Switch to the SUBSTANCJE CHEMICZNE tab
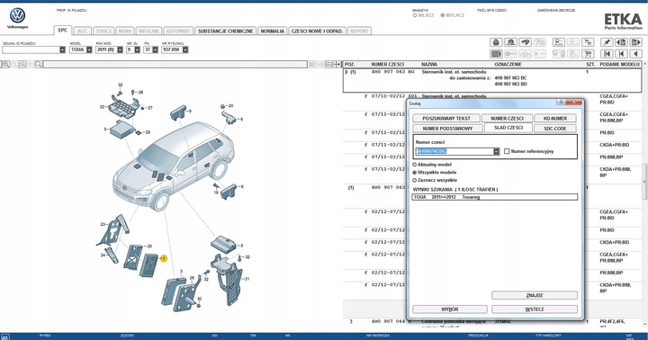This screenshot has height=340, width=648. [x=225, y=31]
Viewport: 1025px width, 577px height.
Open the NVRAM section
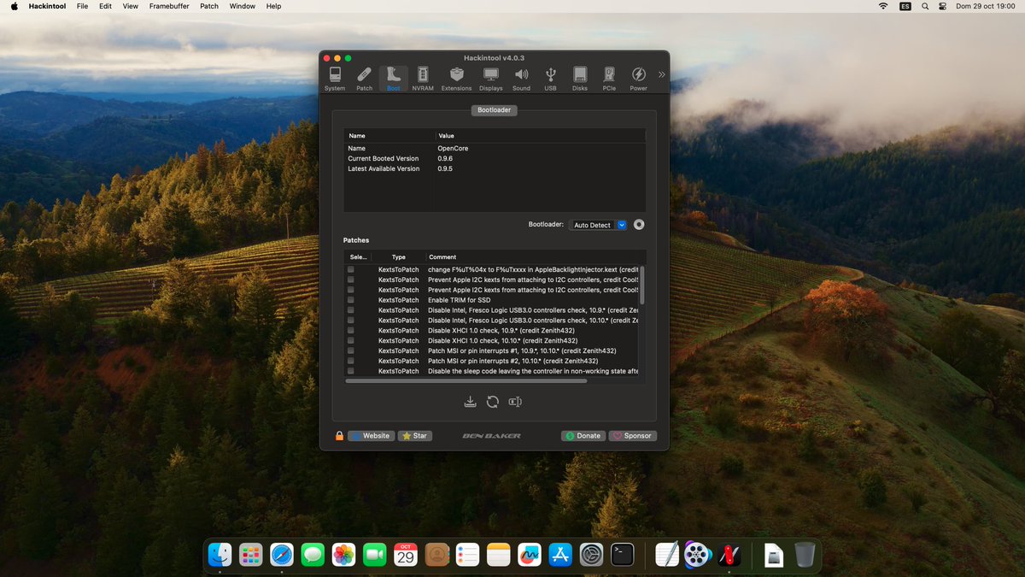pos(423,78)
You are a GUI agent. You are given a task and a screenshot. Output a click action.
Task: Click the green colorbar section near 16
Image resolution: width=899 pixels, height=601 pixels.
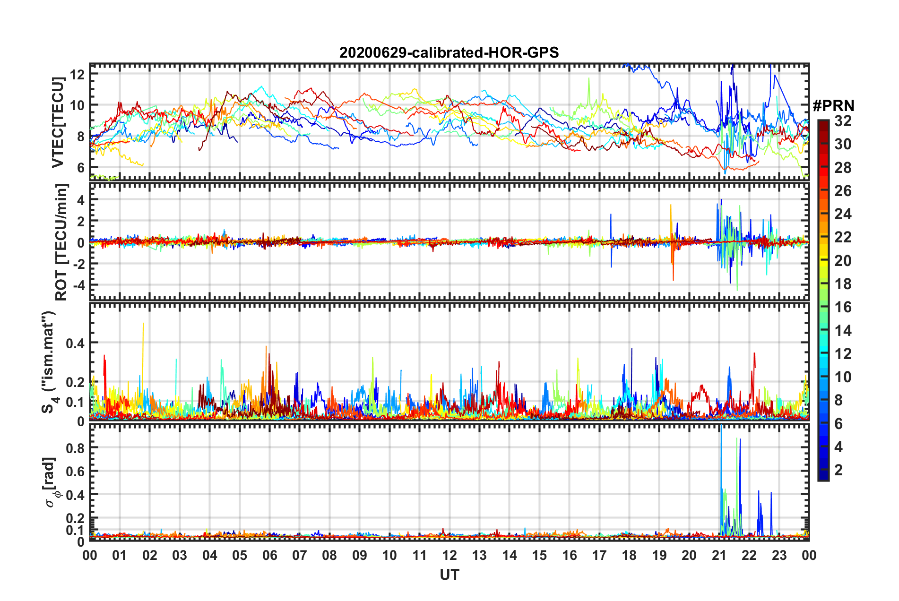tap(823, 307)
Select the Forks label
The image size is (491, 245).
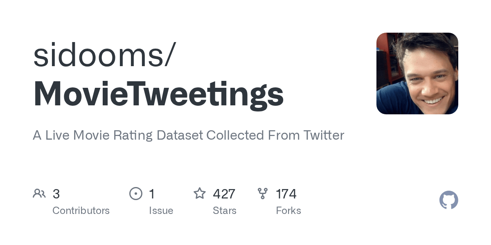coord(288,211)
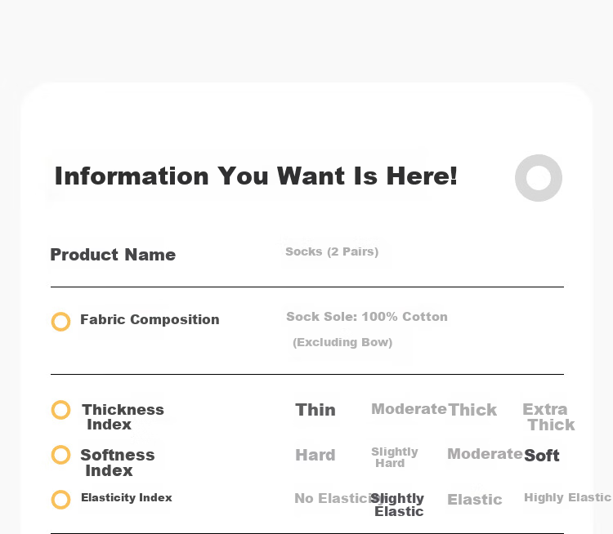This screenshot has width=613, height=534.
Task: Click the Information You Want Is Here heading
Action: point(256,176)
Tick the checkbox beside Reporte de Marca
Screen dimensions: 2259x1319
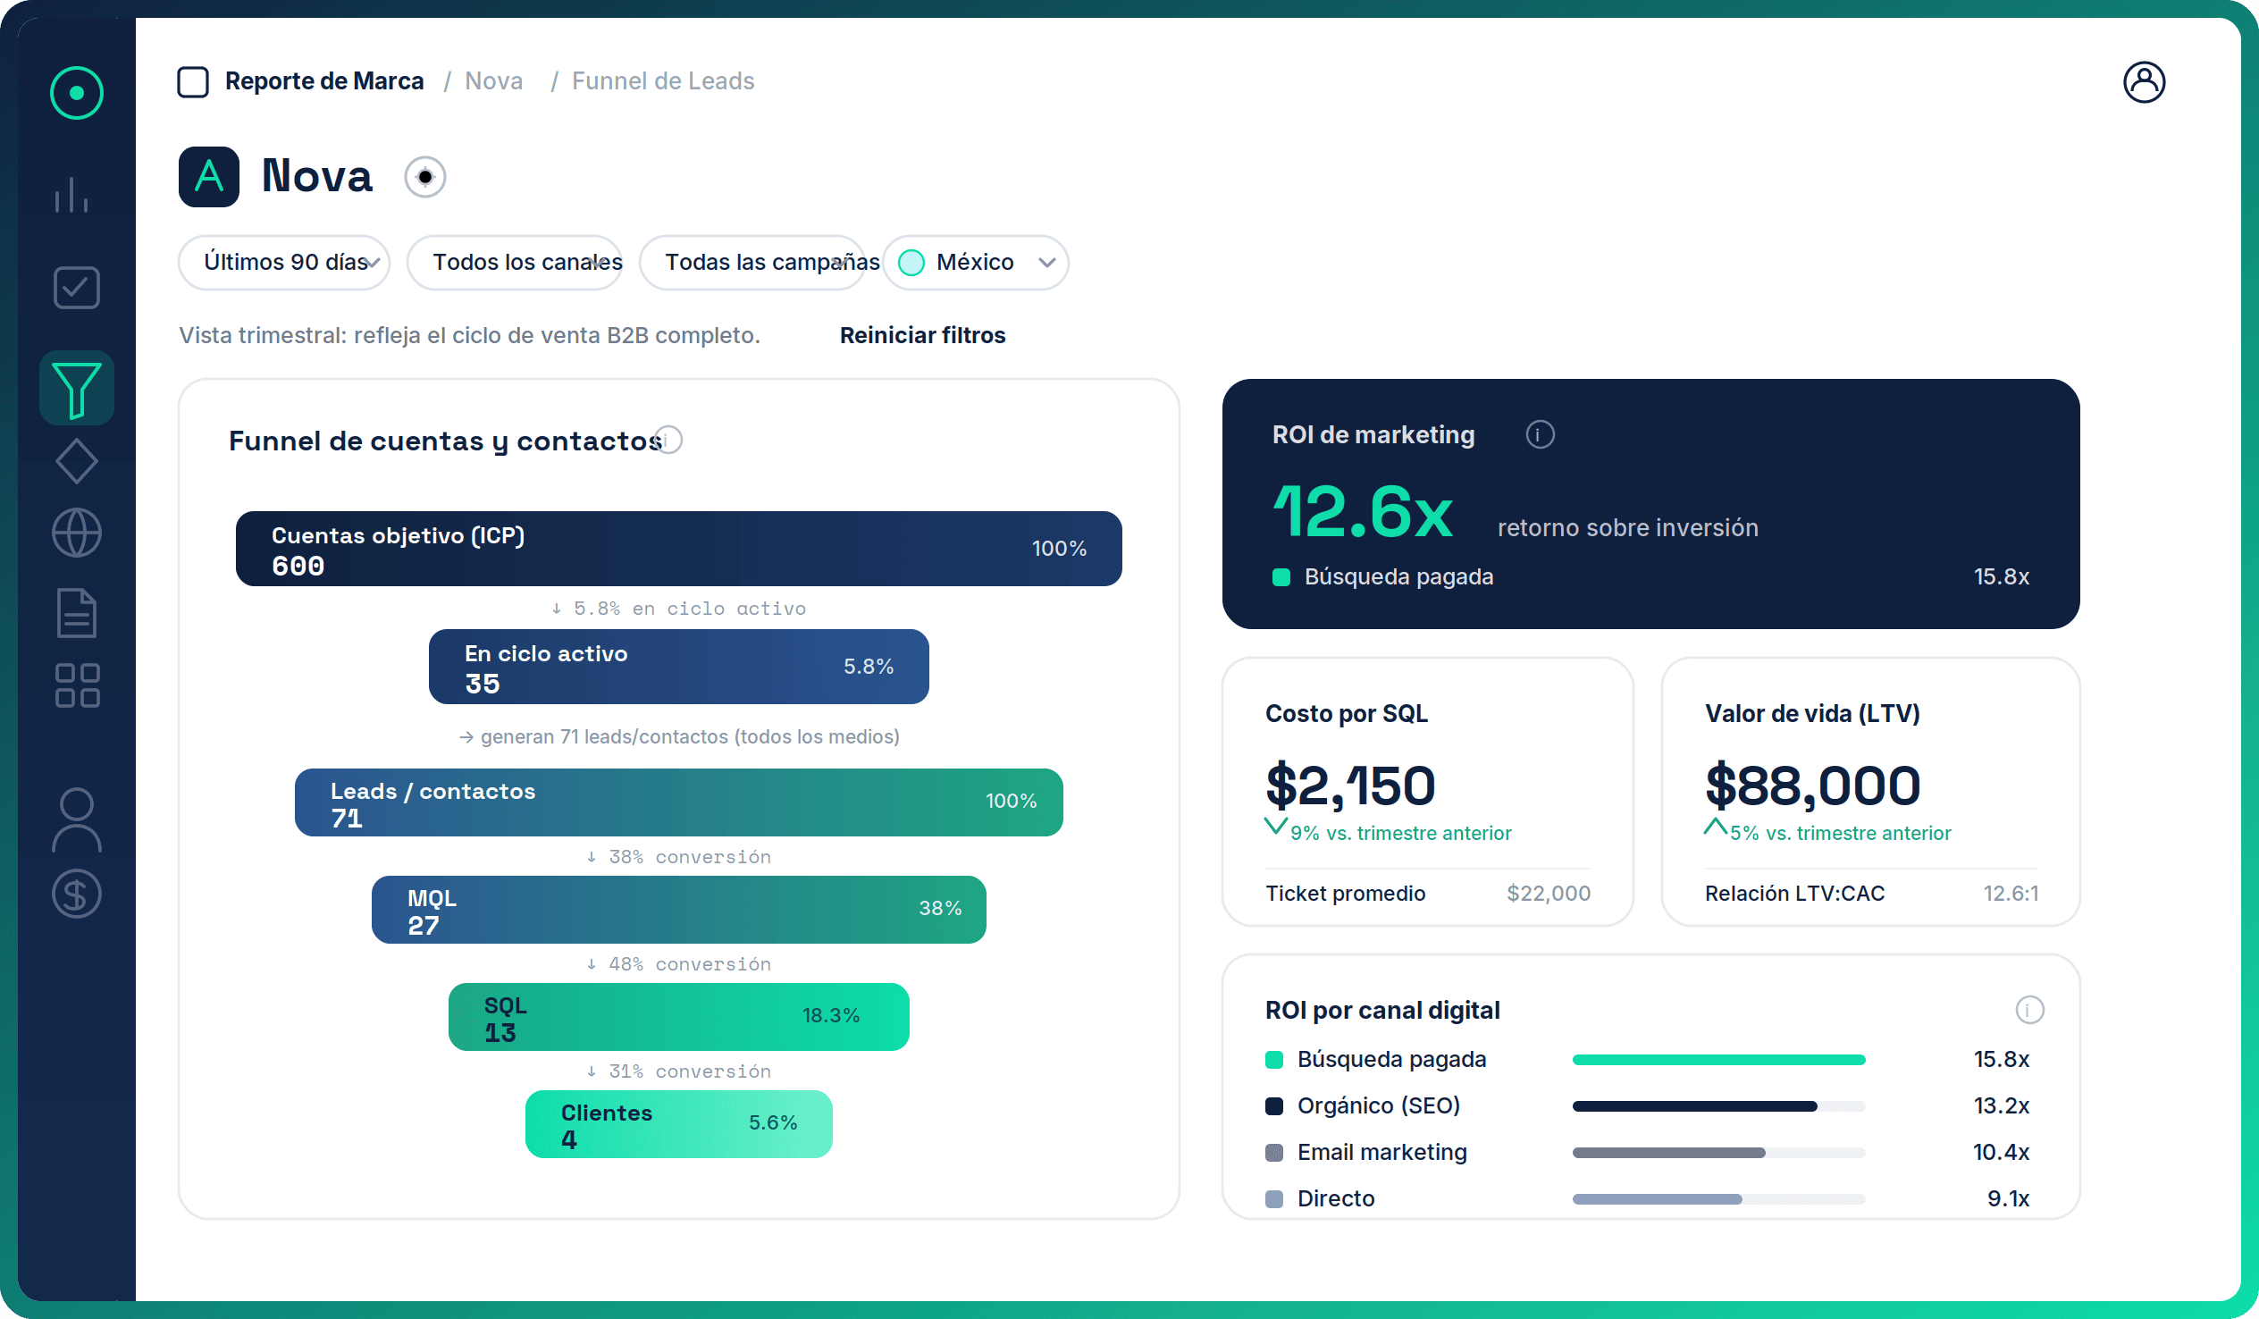click(x=193, y=82)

────

TO DO: In the answer, retype exactly and only the lines from the one holding "Open the NVRAM section" through the end of the listing, keeping both ends and dropping every picture.

RESPONSE TO THIS TASK:
Open the NVRAM section
pos(423,78)
You are a GUI agent. You are given a task and a screenshot. Output a click action.
Task: Click the green colorbar section near 16
Image resolution: width=899 pixels, height=601 pixels.
tap(823, 307)
Select the Forks label
The image size is (491, 245).
coord(288,211)
This screenshot has width=613, height=534.
Task: Click the Information You Want Is Here heading
Action: point(256,176)
Tick the checkbox beside Reporte de Marca
Screen dimensions: 2259x1319
click(x=193, y=82)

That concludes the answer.